**ENUNCIADO A:**
Según el texto proporcionado, ¿a qué edad empezó María del Carmen a usar tacones?
**ENUNCIADO B:**
Resume en dos oraciones el texto proporcionado sobre la llegada del zapato.

**TEXTO PROPORCIONADO:**
Y el séptimo día, Dios no descansó como todos creen. Estando sentado en su trono, después de crear el mundo, y con sus pies sucios, lastimados y maltratados de caminar por toda la tierra creando árboles, animales, montañas, ríos, bosques… pensó Dios en aliviar su dolor y en cómo evitarlo. Y dijo Dios, hágase el zapato; y el zapato se hizo y anduvo toda la tierra en los pies de Dios y fueron, desde entonces, zapato y pié, inseparables.

Aunque esa no sea la verdadera historia del zapato artesanal, al menos su significado es el mismo. Para los rionegreros, la llegada del zapato fue “una bendición de Dios”, como lo cuenta Maria del Carmen Arias, una residente del municipio que vivió esa transición entre tener sus pies llenos de ampollas por el suelo y las carreteras destapadas por las que debía transitar, y tener sus pies llenos de ampollas por la falta de costumbre de usar unos zapatos.

Con su pelo completamente blanco, su rostro marcado por el paso del tiempo y su apariencia de abuela querendona y alcahueta rememora todos los años, vivencias y anécdotas que vivió cuando sus pies besaban literalmente la tierra, y se enfrentaban a los males que, como una historia de terror, nos dicen nuestros padres que trae caminar descalzos. Ya no usa zapatos de cuero, botas, ni los tacones que tanto le gustaron, un problema en la columna le impide hacerlo, consecuencia también de los cambios que tuvo que padecer. “Yo empecé a usar tacones a los trece años, más o menos —cuenta María del Carmen— me encantaban los tacones de puntilla. Siempre que iba a salir al pueblo, me iba con unos tenis viejitos, porque las carreteras eran destapadas y llenas de pantano, y me llevaba los tacones en una bolsa con unas medias veladas. Cuando llegaba al pueblo, entraba a una casa de unos amigos y ahí me ponía mis medias y mis tacones. Era muy cotizada y tenía fama de elegante por mis tacones y porque siempre usaba vestido”.

**DATOS SUMINISTRADOS:**
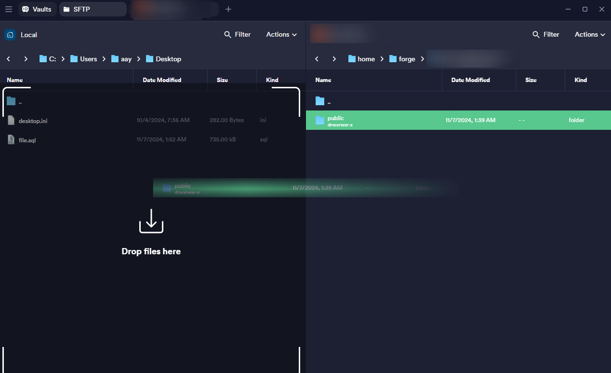Viewport: 611px width, 373px height.
Task: Navigate to home folder in remote breadcrumb
Action: tap(361, 59)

**SOLUCIÓN COMPLETA A:**
Más o menos a los trece años.

**SOLUCIÓN COMPLETA B:**
Un relato cuenta que al séptimo día Dios creó el zapato para aliviar sus pies lastimados de recorrer la tierra, y aunque esa no sea la verdadera historia del zapato artesanal, su significado coincide con lo que fue para los rionegreros: "una bendición de Dios". María del Carmen Arias, residente del municipio que vivió el paso de andar descalza a usar zapatos, recuerda que iba al pueblo en unos tenis viejitos por las carreteras destapadas y allí se ponía los tacones, que hoy ya no puede usar por un problema en la columna.